During the next several decades there were at least two attempts to revive the community. In the 1960s, the Post family leased the hotel and surrounding property to Alfred White and Albert Simmons, who announced plans to re-open the hotel and offer food and live music. The project, however, never came to fruition.

In the early 1970s, the hotel was rented out as a kind of commune for a group of Western Illinois University students and their friends. The group held music festivals, gardened and raised livestock to pay their expenses but after about a decade the effort was abandoned.
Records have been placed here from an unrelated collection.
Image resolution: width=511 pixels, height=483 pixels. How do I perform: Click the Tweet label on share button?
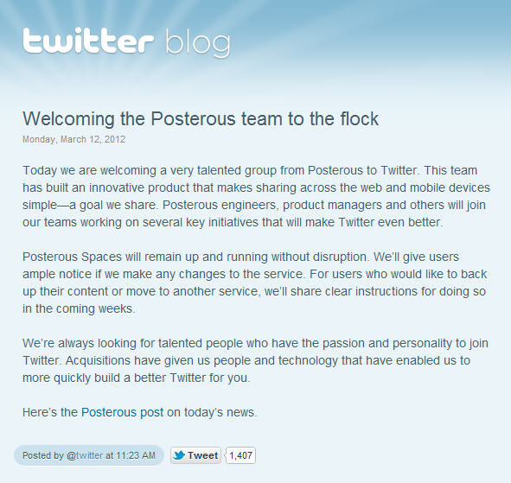pos(202,455)
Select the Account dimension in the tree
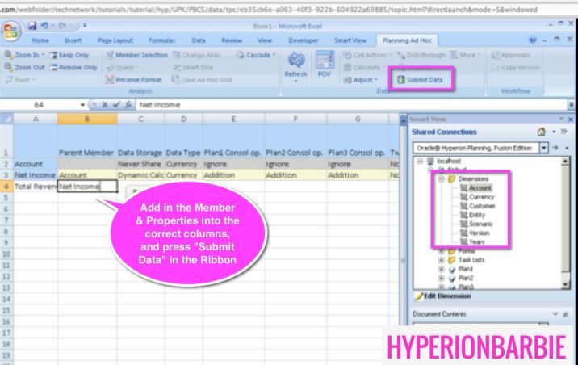 pyautogui.click(x=475, y=186)
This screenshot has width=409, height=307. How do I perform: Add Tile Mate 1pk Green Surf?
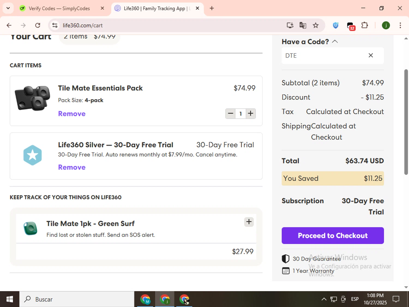point(249,222)
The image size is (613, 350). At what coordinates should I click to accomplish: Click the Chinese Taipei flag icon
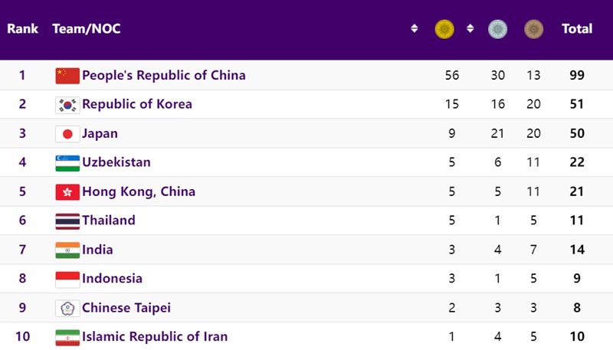click(67, 308)
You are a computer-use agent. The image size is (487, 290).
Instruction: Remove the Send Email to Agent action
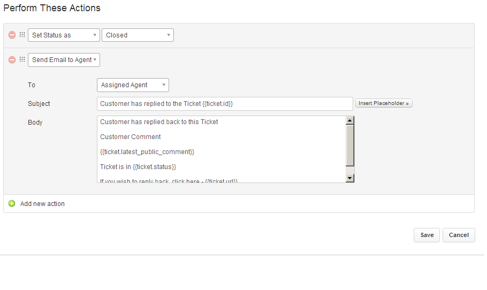(12, 60)
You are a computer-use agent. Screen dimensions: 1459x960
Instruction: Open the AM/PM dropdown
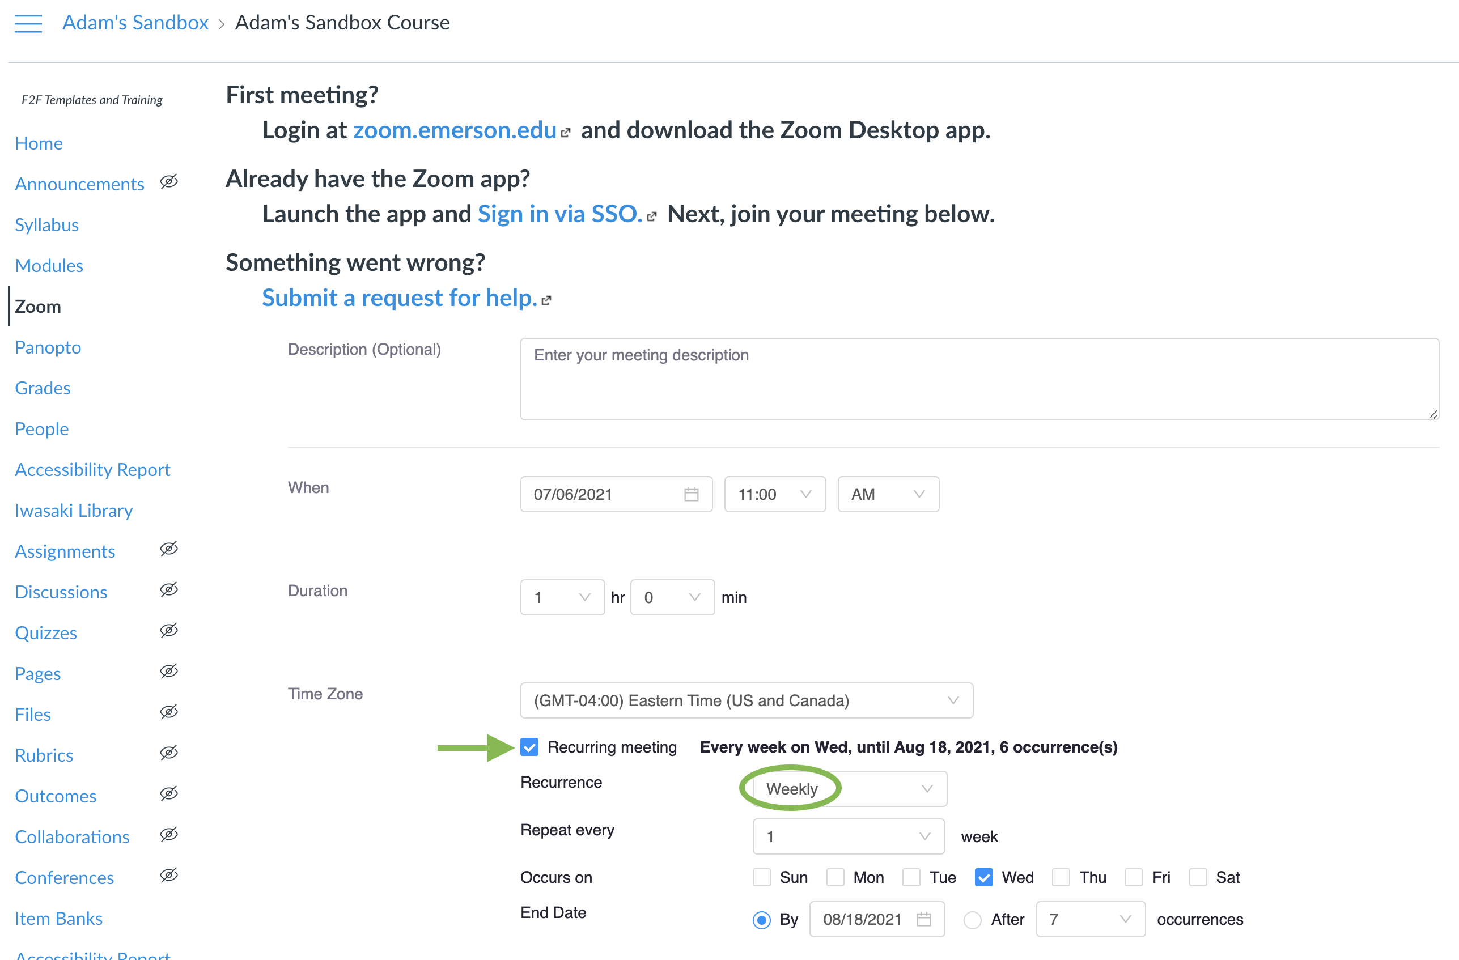tap(887, 494)
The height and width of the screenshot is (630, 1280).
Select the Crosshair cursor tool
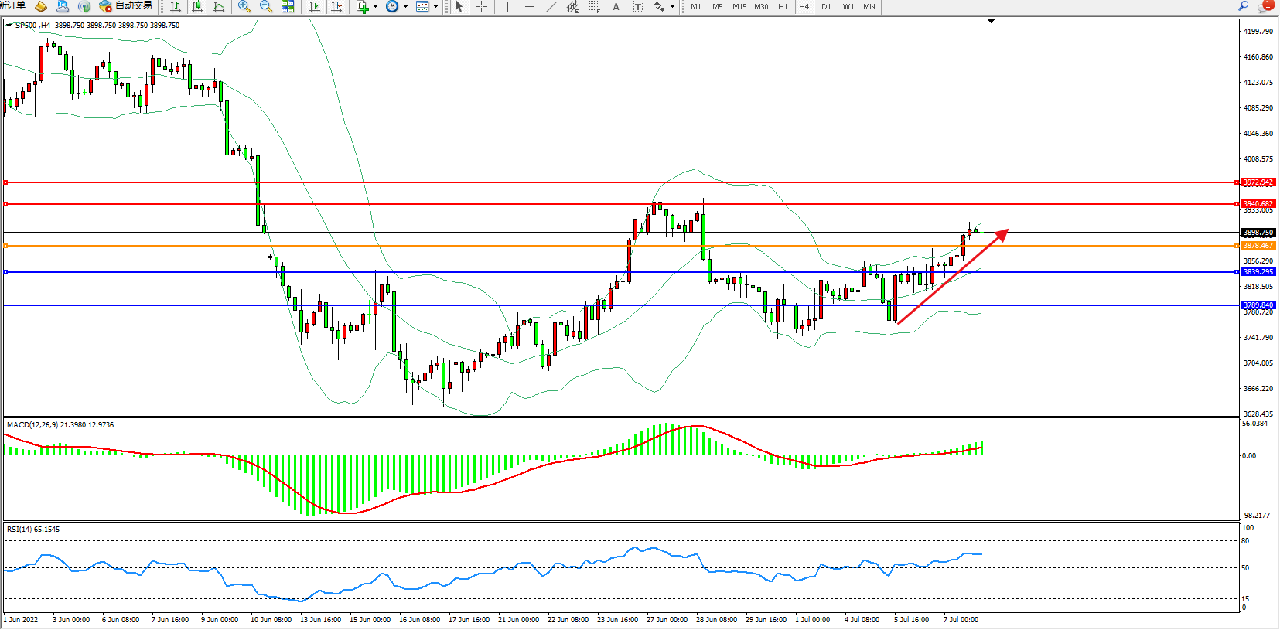481,7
In 2003, Olga Kay Kennedy, a WIU graduate and the granddaughter of Ira Post, donated Vishnu Springs and 140 acres around the hotel to Western University with the understanding that it be developed as a wildlife sanctuary. The university, which has closed the site to all visitors, is currently developing a master plan for the site.

In recent years, the relative mystery surrounding the remote springs coupled with the tales of ghostly sightings has made it an irresistible attraction for local teens and WIU college students, particularly around Halloween time. In fact, on Halloween evening in 2007, police reported arresting more than a dozen individuals trying to gain access to the site.

In the end, it’s hard to say if Vishnu Springs truly is haunted—if you believe in such stuff. However, if it is, the ghosts seem to be fairly polite and quiet—no reports of crazy apparitions, strange lights or rattling chain noises—but that’s what probably what you would expect in a proper Midwestern ghost town.